売上原価の計算式は、期首の在庫 + 当期の仕入れ − 期末の在庫です。買った金額そのままではなく、年末に残っている在庫を引くことで「その年に売れた・使った分」だけが原価になります。

美容室では、店販商品(シャンプー・トリートメント等の販売用)の仕入れが売上原価の中心です。施術用の薬剤や材料は、売上原価に含める店と消耗品費で処理する店の両方があります。税務上はどちらでも認められる余地がありますが、年によって変えると利益の比較ができなくなるため、最初に決めて固定します。

材料費率の下げ方は材料費と原価率の下げ方、科目の全体は確定申告で使う勘定科目で扱っています。この記事は「売上原価という欄に何を入れるか」に絞ります。

何を売上原価に入れるか — 美容室の支出の分け方

支出 売上原価に入れるか 理由・扱い
店販商品の仕入れ(販売用) 入れる 売るために買った商品。棚卸しの対象
施術用の薬剤・シャンプー・トリートメント 入れる/消耗品費のどちらか サービス提供の材料。入れる場合は年末に在庫を数える
タオル・ペーパー・手袋などの消耗品 入れない(消耗品費) 施術の直接材料ではない
業務委託美容師への報酬 入れない(外注費) 役務の対価。原価に近いが科目は外注費
スタッフの給与 入れない(給料賃金) 販管費として別に計上
店販商品の送料・仕入れ時の手数料 入れる 仕入れに付随する費用は取得価額に含める

迷ったら、「売るために買ったか、施術で使うために買ったか」で分けます。

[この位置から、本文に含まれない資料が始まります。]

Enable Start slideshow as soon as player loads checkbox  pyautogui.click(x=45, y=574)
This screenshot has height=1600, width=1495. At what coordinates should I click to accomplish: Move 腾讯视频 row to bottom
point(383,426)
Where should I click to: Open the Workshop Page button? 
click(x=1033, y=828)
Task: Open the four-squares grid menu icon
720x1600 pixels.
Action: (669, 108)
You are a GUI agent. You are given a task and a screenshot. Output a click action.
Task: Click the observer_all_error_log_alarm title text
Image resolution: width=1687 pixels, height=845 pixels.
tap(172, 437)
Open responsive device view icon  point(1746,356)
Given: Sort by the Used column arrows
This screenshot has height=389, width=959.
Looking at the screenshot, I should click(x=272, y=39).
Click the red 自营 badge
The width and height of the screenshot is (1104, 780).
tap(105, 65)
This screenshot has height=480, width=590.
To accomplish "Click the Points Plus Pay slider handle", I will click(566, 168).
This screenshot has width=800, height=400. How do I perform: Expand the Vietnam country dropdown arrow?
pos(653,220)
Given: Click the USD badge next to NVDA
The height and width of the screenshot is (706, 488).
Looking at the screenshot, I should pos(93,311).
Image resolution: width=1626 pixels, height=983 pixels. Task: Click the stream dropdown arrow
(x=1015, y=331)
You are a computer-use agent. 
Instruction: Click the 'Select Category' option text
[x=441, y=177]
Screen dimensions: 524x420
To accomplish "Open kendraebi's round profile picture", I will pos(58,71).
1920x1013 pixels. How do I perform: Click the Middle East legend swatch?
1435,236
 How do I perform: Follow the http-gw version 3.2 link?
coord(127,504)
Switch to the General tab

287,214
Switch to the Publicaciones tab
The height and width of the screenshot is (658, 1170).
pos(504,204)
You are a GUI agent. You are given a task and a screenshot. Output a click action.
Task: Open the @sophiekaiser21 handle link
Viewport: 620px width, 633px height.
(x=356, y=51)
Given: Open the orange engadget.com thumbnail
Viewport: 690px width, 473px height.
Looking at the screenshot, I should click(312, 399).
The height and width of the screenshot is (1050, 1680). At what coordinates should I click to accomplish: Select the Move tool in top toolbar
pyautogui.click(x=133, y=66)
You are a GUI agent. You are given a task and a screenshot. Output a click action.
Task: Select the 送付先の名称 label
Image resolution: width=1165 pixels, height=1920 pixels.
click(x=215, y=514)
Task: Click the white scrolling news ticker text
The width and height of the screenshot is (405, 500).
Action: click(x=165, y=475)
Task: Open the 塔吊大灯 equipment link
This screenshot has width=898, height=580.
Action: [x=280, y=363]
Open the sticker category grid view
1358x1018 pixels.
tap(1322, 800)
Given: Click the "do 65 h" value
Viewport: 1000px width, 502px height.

売るために買ったものは必ず売上原価、施術用は店の方針で決めます。

年末の棚卸しのやり方(4ステップ)

棚卸しは、12月31日時点で店に残っている店販商品(と、売上原価に入れると決めた材料)を数え、金額に直す作業です。

  1. 数える対象を決める

    店販商品は全品。材料を売上原価に入れる店は、未開封の薬剤・シャンプーも数えます。開封済みの使用中の分は少額なら含めない運用が一般的です。

  2. 12月31日の営業終了後に数える

    棚と倉庫の在庫を商品ごとに数え、棚卸表に記入します。数量と、その商品の仕入れ単価を書きます。

  3. 単価を決める(最終仕入原価法)

    評価方法を税務署に届け出ていない場合、その年の最後に仕入れた単価で評価する「最終仕入原価法」が原則として適用されます。仕入れ伝票で最後の単価を確認します。

  4. 金額を合計して決算書に転記する

    数量×単価の合計が期末商品棚卸高です。前年の期末棚卸高が今年の期首棚卸高になります。開業初年度の期首は0円です。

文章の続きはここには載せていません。